═══ GIVEN TEXT

I will make them into a delicacy for your father, such as he loves; 

10 you bring it to your father, and he will eat,

so that he may give you blessing before his death. 

11 Yaakov said to Rivka his mother:

Here, Esav my brother is a hairy man, and I am a smooth man, 

 

[EF] Look, Esau my brother is a hairy man.  It is surely noteworthy that Jacob expresses no compunction, only fear of getting caught.

 

12 perhaps my father will feel me-then I will be like a trickster in his eyes,

and I will bring a curse and not a blessing on myself! 

13 His mother said to him:

Let your curse be on me, my son!

Only: listen to my voice and go, take them for me. 
 

[EF] Let your curse be on me: Ominously, Rivka disappears from the narrative after v. 46.

 

14 He went and took and brought them to his mother, and his mother made a delicacy, such as 

his father loved. 

15 Rivka then took the garments of Esav, her elder son, the choicest ones that were with her in the house, 

 

choicest garments. As distinct from the rough and blood-stained garments he wore when hunting.

 

which were with her in the house.  Though Esau was married and presumably had a home of his own, he would keep some of his clothes at his father’s house, which he would don during his visits from hunting, after removing his soiled garments.

══════

WRITTEN PROBLEM A: Output the passage about Yaakov and Rivka word for word, starting at the words "so that he may" and stopping after "of getting caught.".
WRITTEN PROBLEM B: Pick up the passage about Yaakov and Rivka after its final sentence and carry it forward.

═══ DATA SHOWN

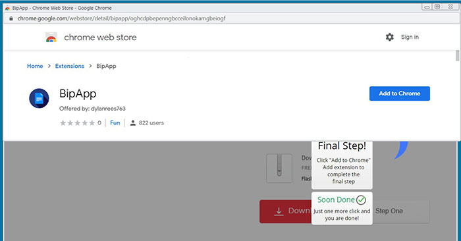The height and width of the screenshot is (241, 461).
Task: Click the download arrow icon on red button
Action: coord(279,211)
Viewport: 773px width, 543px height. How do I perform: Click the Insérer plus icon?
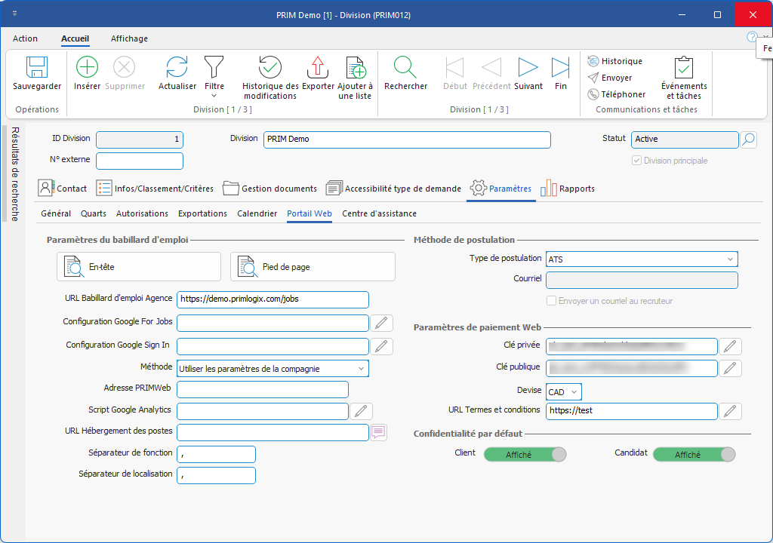pos(88,68)
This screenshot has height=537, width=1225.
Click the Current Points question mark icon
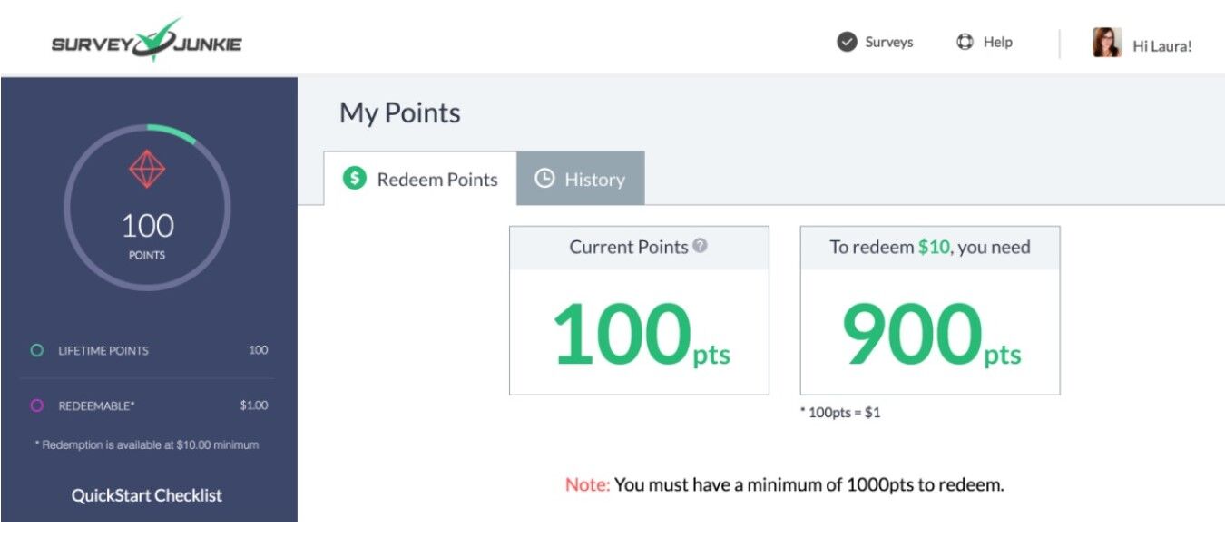tap(700, 246)
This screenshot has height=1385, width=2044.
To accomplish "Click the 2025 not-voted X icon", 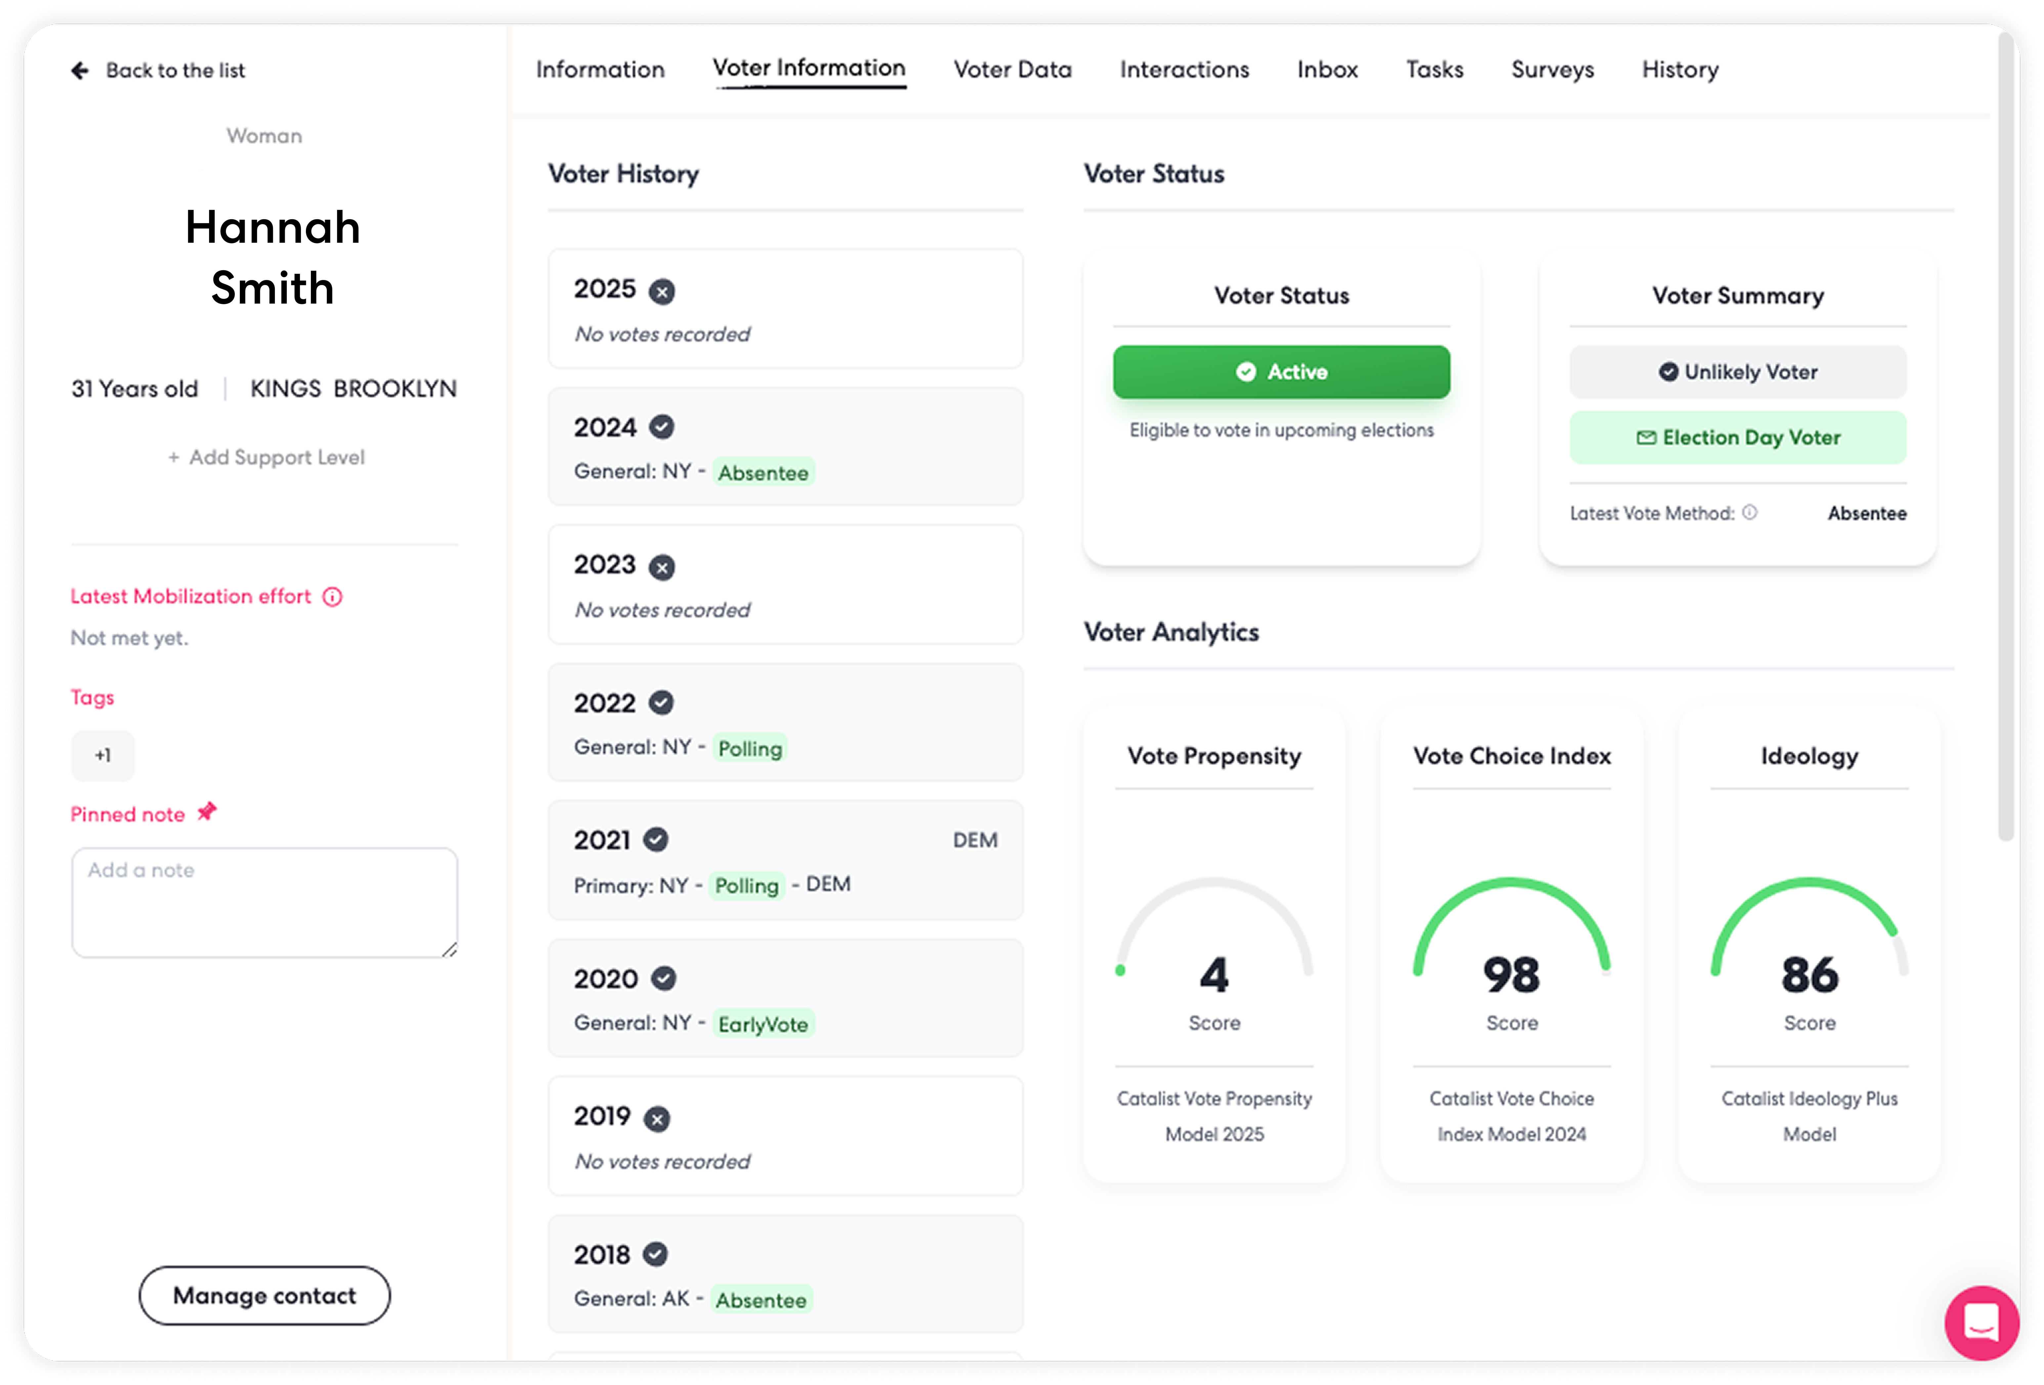I will (x=661, y=291).
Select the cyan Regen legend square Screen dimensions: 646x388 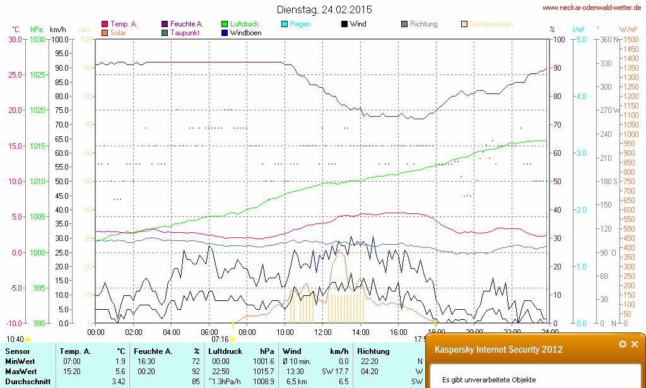(285, 25)
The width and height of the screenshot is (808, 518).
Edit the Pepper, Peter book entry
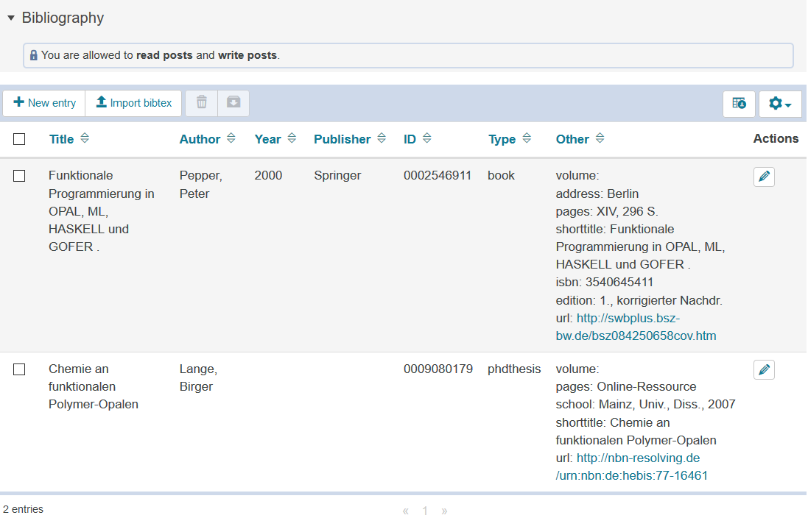pyautogui.click(x=764, y=177)
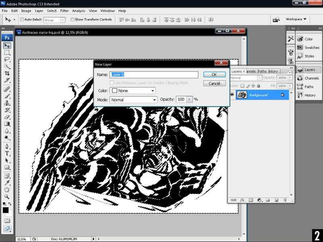Hide the Background layer with the eye icon

[232, 95]
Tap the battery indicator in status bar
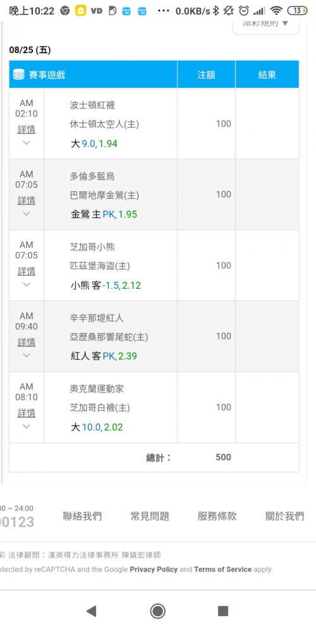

══════

RESULT A:
so that he may give you blessing before his death. 

11 Yaakov said to Rivka his mother:

Here, Esav my brother is a hairy man, and I am a smooth man, 

 

[EF] Look, Esau my brother is a hairy man.  It is surely noteworthy that Jacob expresses no compunction, only fear of getting caught.

RESULT B:
[RA] 15-16.  the garments of Esau . . . the skins of the kids.  Both elements point forward to the use of a garment to deceive first Jacob, then Judah, with the tunic soaked in kid’s blood combining the garment motif and the kid motif.

 

16 and clothed Yaakov, her younger son;

and with the skins of the goat kids, she clothed his hands and the smooth-parts of his neck. 

17 Then she placed the delicacy and the bread that she had made in the hand of Yaakov her son. 

Image from aschaper1.blogspot.com

Image from aschaper1.blogspot.com

18 He came to his father and said:

Father!

He said:

Here I am. Which one are you, my son? 

 

[EF] Which one are you? Three times—here, in v. 21, and in v. 24—the father asks for assurances about the son’s identity.my son: This phrase reverberates throughout the story, underlining the confusion over the identity of the sons.

 

[RA] Who are you, my son? The inclination of several modern translations to sort out the logic of these words by rendering them as “Which of my sons are you?” can only be deplored.  Isaac’s stark question, as Tyndale and the King James Version rightly sensed, touches the exposed nerve of identity and moral fitness that gives this ambiguous tale its profundity.

 

19 Yaakov said to his father:

I am Esav, your firstborn.

I have done as you spoke to me:

Pray arise, sit and eat from my hunted-game,

that you may give me your own blessing.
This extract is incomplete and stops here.